## THE INPUT

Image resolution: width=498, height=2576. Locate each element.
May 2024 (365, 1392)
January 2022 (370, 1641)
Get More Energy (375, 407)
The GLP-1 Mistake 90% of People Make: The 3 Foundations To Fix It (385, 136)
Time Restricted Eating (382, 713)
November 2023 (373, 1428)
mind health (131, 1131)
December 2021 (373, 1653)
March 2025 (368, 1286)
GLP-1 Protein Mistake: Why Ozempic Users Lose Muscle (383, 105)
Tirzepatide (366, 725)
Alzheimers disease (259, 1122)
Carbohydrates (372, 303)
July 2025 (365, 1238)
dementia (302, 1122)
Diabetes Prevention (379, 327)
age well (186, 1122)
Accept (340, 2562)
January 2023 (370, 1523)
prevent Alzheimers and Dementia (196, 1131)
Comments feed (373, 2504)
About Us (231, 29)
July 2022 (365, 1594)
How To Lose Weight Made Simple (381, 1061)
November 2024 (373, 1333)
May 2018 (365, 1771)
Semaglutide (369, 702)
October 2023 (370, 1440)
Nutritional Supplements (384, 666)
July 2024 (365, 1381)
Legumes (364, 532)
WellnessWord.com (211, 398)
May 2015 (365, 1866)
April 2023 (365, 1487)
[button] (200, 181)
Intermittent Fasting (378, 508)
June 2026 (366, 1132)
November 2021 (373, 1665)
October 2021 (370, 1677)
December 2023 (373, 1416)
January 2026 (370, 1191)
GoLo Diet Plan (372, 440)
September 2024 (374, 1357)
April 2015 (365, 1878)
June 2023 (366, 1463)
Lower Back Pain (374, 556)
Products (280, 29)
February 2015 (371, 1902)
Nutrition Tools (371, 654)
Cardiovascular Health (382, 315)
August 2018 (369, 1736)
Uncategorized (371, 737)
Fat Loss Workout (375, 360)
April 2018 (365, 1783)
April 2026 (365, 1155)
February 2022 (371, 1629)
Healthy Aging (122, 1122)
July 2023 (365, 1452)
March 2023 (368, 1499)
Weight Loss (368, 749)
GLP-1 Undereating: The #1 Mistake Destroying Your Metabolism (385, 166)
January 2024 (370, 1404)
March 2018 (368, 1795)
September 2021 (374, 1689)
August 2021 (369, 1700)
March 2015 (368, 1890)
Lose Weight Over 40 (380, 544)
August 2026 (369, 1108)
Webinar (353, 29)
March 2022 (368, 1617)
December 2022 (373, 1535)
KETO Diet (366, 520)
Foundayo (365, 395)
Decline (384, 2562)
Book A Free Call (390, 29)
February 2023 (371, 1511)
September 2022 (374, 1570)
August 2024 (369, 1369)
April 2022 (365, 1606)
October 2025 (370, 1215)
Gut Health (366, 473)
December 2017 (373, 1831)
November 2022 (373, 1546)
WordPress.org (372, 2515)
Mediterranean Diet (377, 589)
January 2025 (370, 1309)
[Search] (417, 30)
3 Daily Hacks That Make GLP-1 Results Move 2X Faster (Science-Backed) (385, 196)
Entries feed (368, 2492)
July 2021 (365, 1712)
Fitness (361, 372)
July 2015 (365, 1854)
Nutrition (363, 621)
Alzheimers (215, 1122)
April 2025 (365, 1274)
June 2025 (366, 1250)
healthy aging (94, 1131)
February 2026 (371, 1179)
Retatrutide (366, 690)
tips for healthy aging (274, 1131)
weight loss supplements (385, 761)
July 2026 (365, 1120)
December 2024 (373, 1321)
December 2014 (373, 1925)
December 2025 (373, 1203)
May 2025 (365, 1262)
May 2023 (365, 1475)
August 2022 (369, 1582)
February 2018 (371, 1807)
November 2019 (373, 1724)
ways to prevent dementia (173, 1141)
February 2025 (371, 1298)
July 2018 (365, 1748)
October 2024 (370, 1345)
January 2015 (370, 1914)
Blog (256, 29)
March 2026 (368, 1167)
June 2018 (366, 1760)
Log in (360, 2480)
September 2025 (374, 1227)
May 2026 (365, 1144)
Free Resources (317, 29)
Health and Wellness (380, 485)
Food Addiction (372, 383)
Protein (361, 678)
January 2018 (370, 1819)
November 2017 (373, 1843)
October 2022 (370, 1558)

## PROBLEM REQUIREMENTS
Out of the preceding entries, pull each line that contains the word "August".

## ANSWER FOR THIS EXERCISE
August 2018 (369, 1736)
August 2021 (369, 1700)
August 2026 (369, 1108)
August 2024 (369, 1369)
August 2022 (369, 1582)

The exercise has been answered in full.